_What is being asked_. From the records below, extract only the lines running from the line with "Anticaída y crecimiento (358, 1891)" to the line with "View Brand (153, 754)", both lines included, reproducing them exactly.

_Data to process_.
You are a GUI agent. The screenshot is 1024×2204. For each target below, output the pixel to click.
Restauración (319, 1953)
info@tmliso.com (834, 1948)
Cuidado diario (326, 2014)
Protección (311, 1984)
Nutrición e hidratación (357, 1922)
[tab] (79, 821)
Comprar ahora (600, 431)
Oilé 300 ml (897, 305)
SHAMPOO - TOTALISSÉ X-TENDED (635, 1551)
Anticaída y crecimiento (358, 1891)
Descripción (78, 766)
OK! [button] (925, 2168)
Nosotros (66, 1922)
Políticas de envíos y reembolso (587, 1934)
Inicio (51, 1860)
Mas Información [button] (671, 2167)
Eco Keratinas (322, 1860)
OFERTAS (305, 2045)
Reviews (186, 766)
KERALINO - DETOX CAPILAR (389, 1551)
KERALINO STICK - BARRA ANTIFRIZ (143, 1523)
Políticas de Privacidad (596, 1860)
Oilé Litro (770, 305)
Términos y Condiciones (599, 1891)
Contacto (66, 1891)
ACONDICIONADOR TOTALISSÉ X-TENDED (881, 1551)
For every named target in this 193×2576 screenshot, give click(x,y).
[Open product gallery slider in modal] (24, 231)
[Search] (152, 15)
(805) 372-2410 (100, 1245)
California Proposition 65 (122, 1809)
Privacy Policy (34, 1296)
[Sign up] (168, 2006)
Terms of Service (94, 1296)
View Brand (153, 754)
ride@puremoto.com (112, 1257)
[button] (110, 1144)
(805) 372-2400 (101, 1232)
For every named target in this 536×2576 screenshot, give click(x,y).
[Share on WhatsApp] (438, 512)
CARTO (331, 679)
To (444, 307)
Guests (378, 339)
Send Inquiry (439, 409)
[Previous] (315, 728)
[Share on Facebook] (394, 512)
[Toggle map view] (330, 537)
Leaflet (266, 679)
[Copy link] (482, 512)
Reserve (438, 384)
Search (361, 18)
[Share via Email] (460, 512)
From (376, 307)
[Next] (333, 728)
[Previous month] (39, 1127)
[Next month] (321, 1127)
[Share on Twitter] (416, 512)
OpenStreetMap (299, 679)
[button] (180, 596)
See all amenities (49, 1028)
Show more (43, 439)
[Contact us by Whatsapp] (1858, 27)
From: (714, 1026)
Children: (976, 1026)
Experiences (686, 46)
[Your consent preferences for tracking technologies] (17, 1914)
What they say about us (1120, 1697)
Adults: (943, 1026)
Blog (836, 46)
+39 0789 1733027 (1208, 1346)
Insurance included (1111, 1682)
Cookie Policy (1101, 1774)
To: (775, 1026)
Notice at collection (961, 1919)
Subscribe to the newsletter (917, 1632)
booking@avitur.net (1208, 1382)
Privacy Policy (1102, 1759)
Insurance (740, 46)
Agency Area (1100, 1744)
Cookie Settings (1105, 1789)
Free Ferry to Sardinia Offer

_Expected answer_.
Anticaída y crecimiento (358, 1891)
Descripción (78, 766)
OK! [button] (925, 2168)
Nosotros (66, 1922)
Políticas de envíos y reembolso (587, 1934)
Inicio (51, 1860)
Mas Información [button] (671, 2167)
Eco Keratinas (322, 1860)
OFERTAS (305, 2045)
Reviews (186, 766)
KERALINO - DETOX CAPILAR (389, 1551)
KERALINO STICK - BARRA ANTIFRIZ (143, 1523)
Políticas de Privacidad (596, 1860)
Oilé Litro (770, 305)
Términos y Condiciones (599, 1891)
Contacto (66, 1891)
ACONDICIONADOR TOTALISSÉ X-TENDED (881, 1551)
For every named target in this 193×2576 screenshot, give click(x,y).
[Open product gallery slider in modal] (24, 231)
[Search] (152, 15)
(805) 372-2410 (100, 1245)
California Proposition 65 (122, 1809)
Privacy Policy (34, 1296)
[Sign up] (168, 2006)
Terms of Service (94, 1296)
View Brand (153, 754)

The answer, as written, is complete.